Finalmente, vamos falar um pouquinho do Brasil e sua política monetária  e fiscal  que tanto contribui para o endividamento público . Nada disso podia faltar nesse cardápio Belluzziano.  Na página 128 começa com humor a falar da crise que aportou por aqui em 2015 mais ou menos. “Embuçados nas máscaras da boa ciência os sabichões atribuem a crise ao abandono do sagrado  tripé  e à adoção da nova matriz macroeconômica . Seria uma fraude intelectual, se lhes sobrasse inteligência para tanto . Os arquitetos da desgraça são adoradores da “velha meretriz” macroeconômica, cujo culto levou o mundo à tragédia financeira de 2008, ainda não debelada”. E mais : “ Os sacerdotes da Razão Instrumental exprobam  os hereges que apontam as conexões entre a queda do PIB, a derrocada fiscal e a Taxa Selic, e absolvem o choque de tarifas e o câmbio pelos impactos da inflação . Valem-se da pertinente e necessária demanda pelo equilíbrio entre receitas  e despesas públicas , para incriminar aposentados, trabalhadores e mães do Bolsa Família pelo “ataque” ao orçamento público . Precisamos nos apressar, alertam os Cavaleiros do Apocalipse, “sem a elevação das taxas de juros, redução do salário real, cortes na rede de proteção social, mortes nos hospitais, sofreremos um revés nos avanços de distribuição de renda dos últimos anos” .O governo se prostra diante do cantochão da mídia”.

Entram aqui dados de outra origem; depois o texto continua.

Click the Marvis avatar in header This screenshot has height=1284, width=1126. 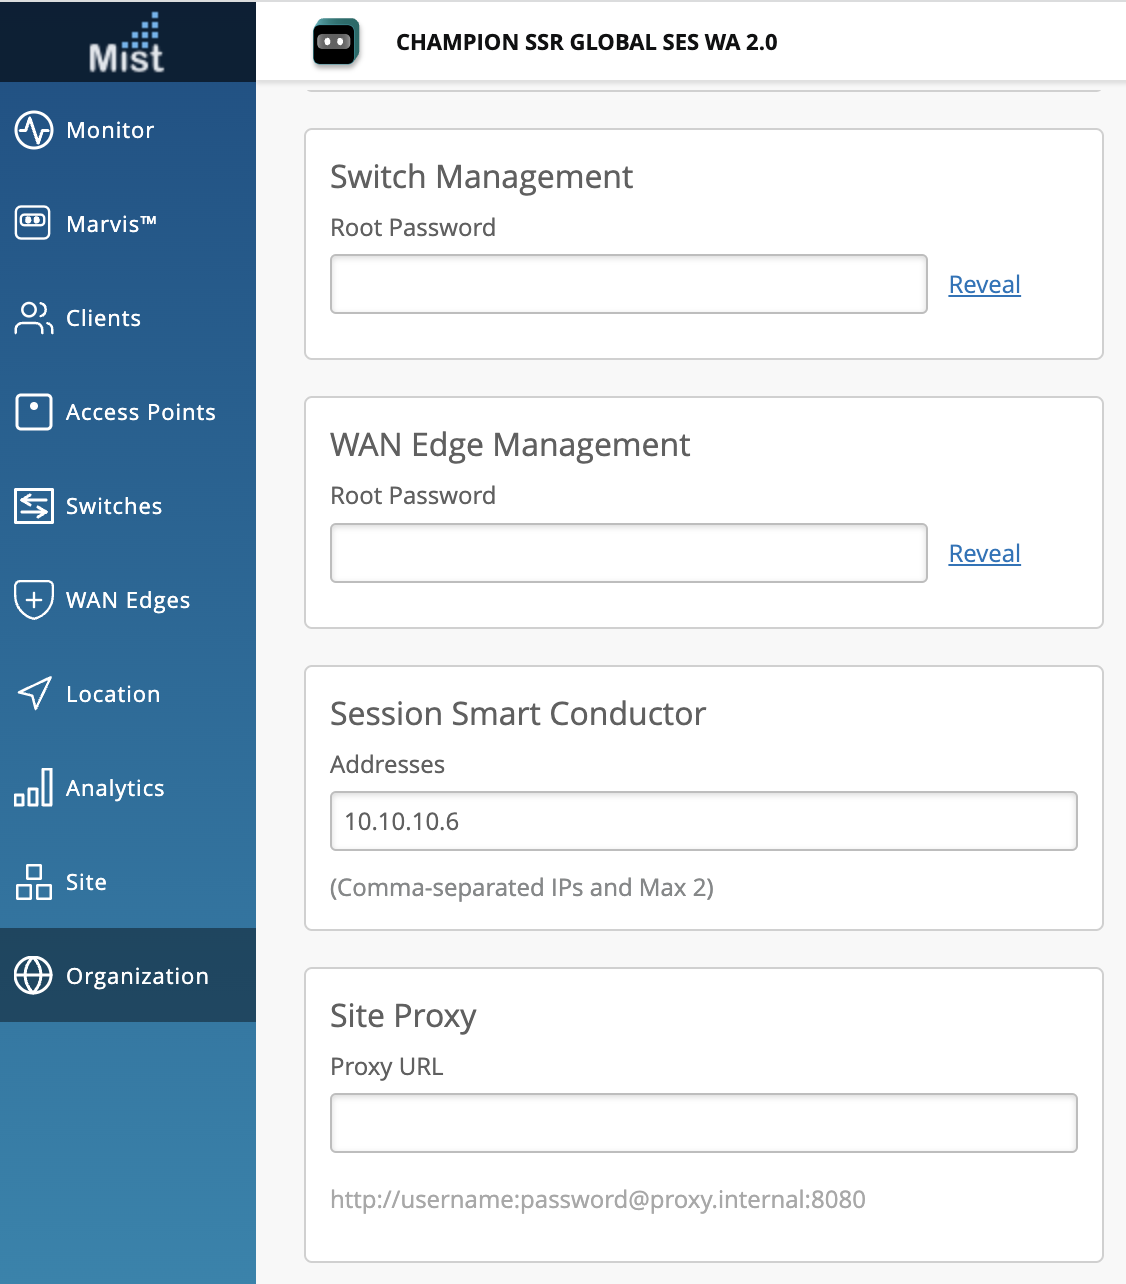tap(335, 43)
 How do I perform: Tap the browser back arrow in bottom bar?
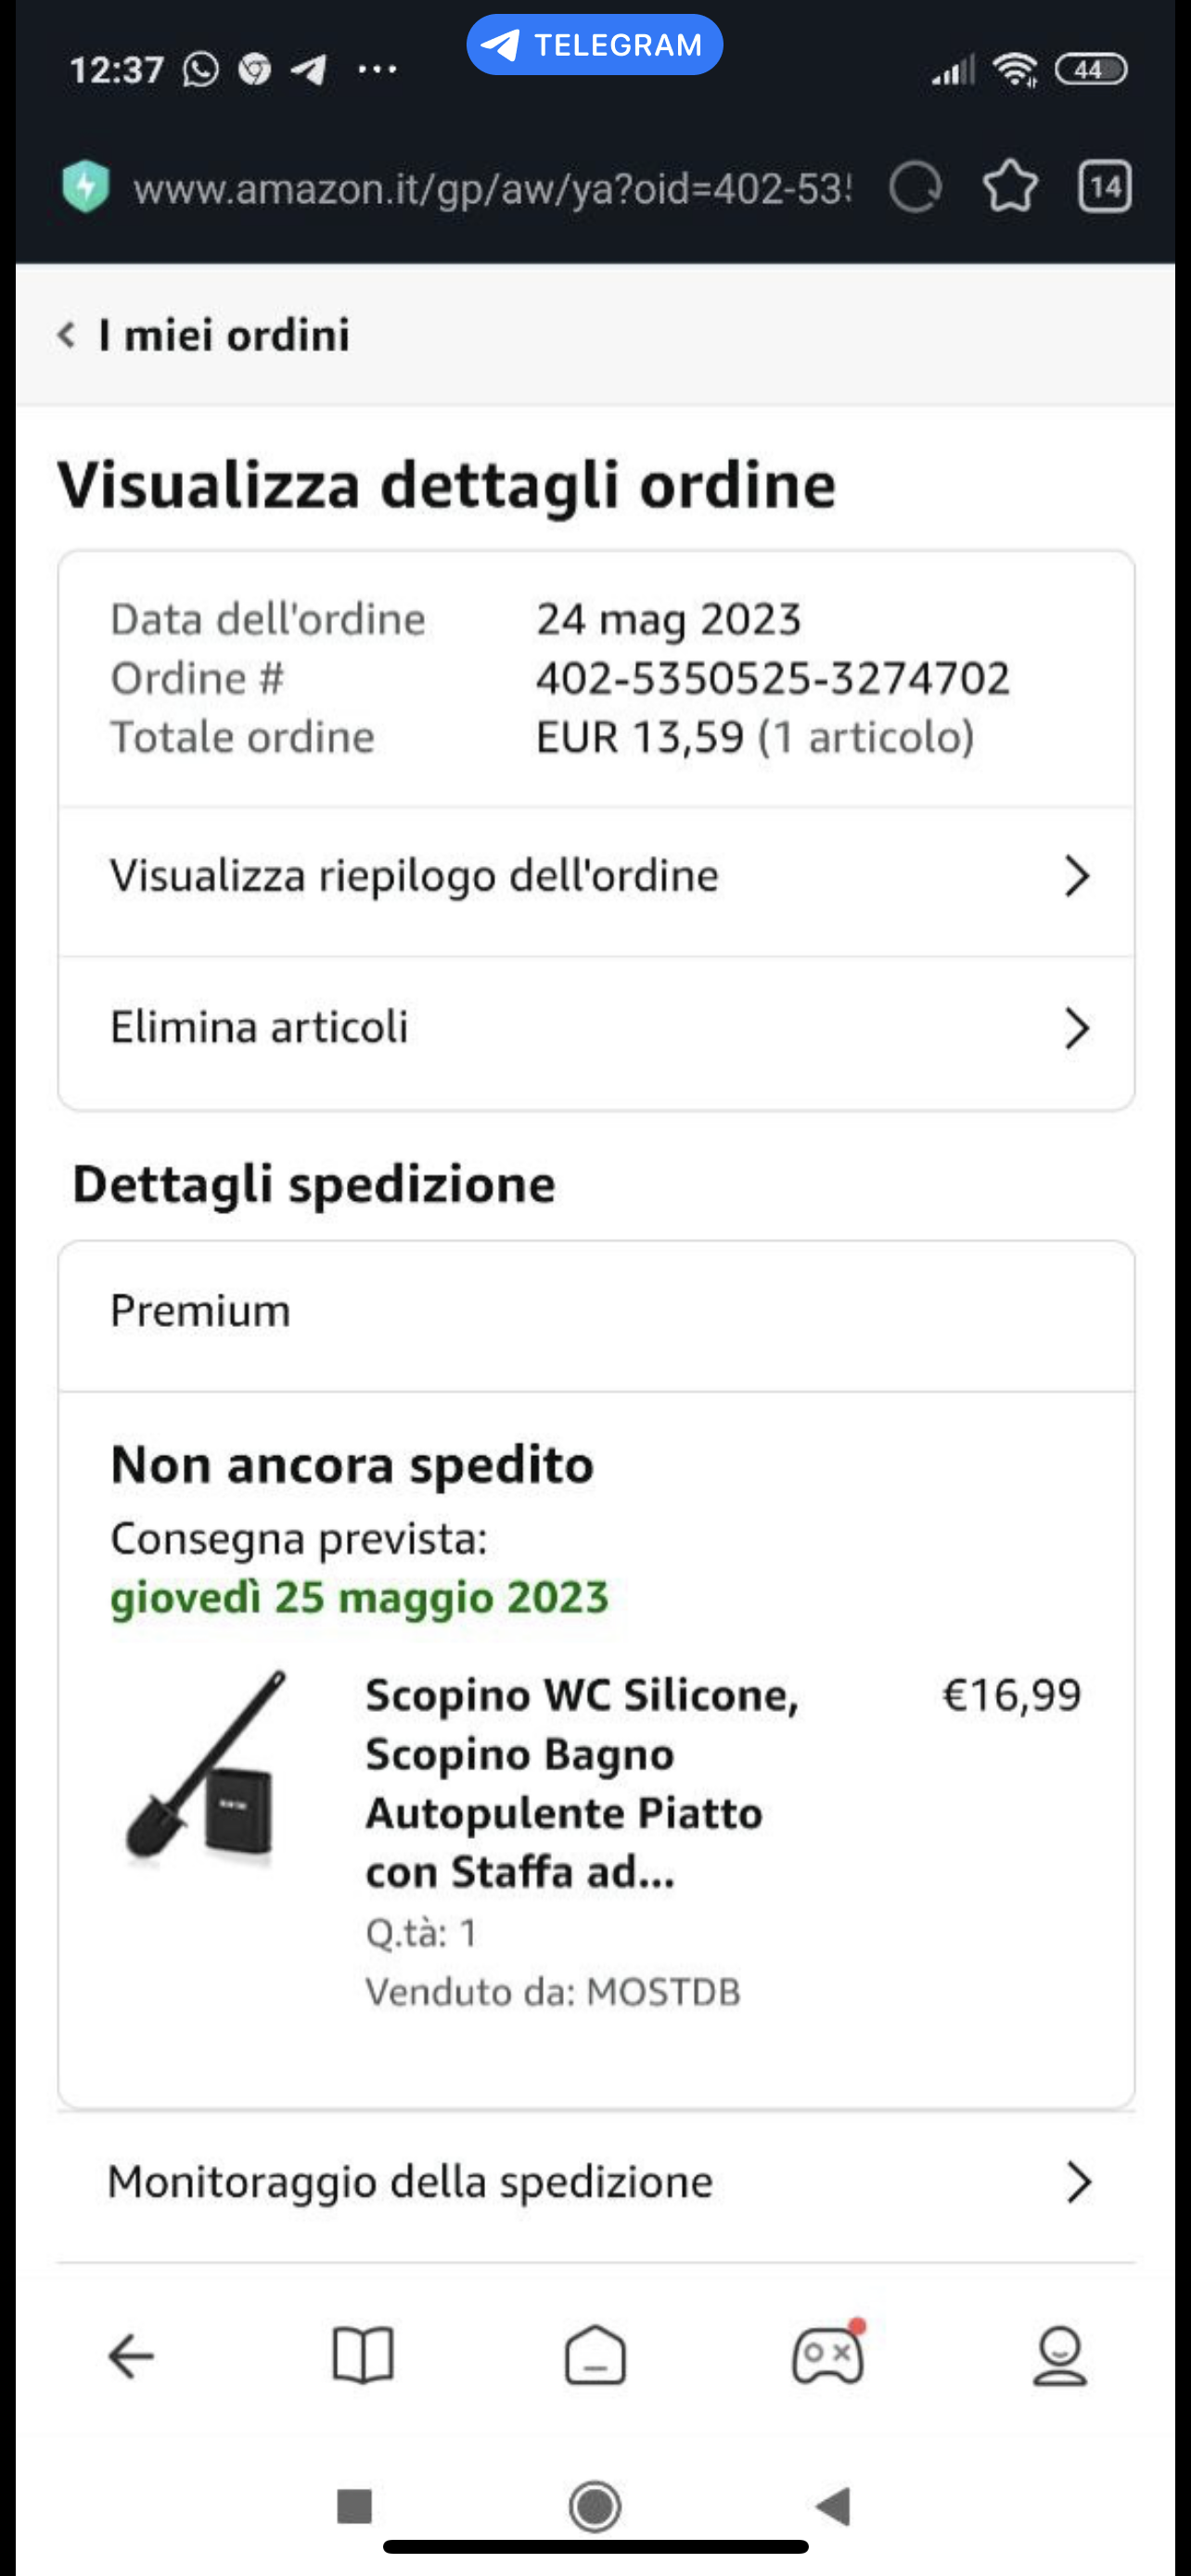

É claro, que a gozação da dupla não impede que levantem alguns elementos de raciocínio anti mídia, digamos assim. Por ex. Mostram a evidência  de que a economia brasileira muito pelo contrário não passa por um cenário de excesso de demanda  daí tornar-se óbvio que o processo inflacionário teria outras causas. Ainda mais quando se observa que justamente os preços administrados  como a energia, gasolina, gás  e transporte  são aqueles que mais sofrem alta.  Pela política do Banco Central  o meio circulante deve ser enxugado criteriosamente  para deter a paranoia do medo da  inflação, daí as tais Operações Compromissadas  além de serem  fonte de  prejuízos  anuais estratosféricos,  reduzem a produção das empresas  e provoca aumento do desemprego.

“A eutanásia do empreendedor é perpetrada  pelos esculápios do rentismo. A indústria e a industriosidade vergam ao peso dos juros elevados  e do câmbio sobrevalorizado. As finanças públicas  se rendem ao trabuco do superávit primário para o seu peito. Enquanto a ninguenzada    paga os impostos , a turma do dolce far niente  se empanturra nas festanças da austeridade.”  Só mesmo com humor  meio caustico podemos levar à frente tanta desfaçatez   de nos jogarem a conta para pagar além de  nos julgarem  submissos  e débeis mentais. 

“Ao engordar os retornos dos “investidores” , a combinação entre juros elevados  e câmbio apreciado se  encarrega de inviabilizar a indústria doméstica . Em 2007 o saldo da balança comercial de produtos industriais apresentava um superávit de US$ 18 bilhões . Em 2008 se reverte em déficit de US$ 7 bilhões  e em 2014 chega a US$ 63,5 bilhões”.

“ Sob a carapaça tecnocrática do “ajuste fiscal” oculta-se a disputa social a respeito do orçamento –natureza dos gastos e fontes de riqueza : quem recebe e quem paga  no esforço comum de construção da riqueza social e de sua distribuição entre agentes e pacientes. Os especialistas da finança despótica atiram às costas da Constituição de 88 a  responsabilidade de uma alegada crise estrutural das finanças públicas, dizendo que excedem a capacidade de financiamento do Estado Brasileiro. As demandas das camadas subalternas dos  acocorados nos seus privilégios, não cabem no Orçamento”. E completaria  e nunca  lembram-se de dizer da soma de benesses que o Estado Brasileiro neoliberal é cada vez mais pródigo em favorecer a quem não necessita. Haja visto  os impostos sobre lucro,  impostos sobre herança, as alíquotas regressivas do Imposto de Renda, isso sem contar as isenções fiscais etc.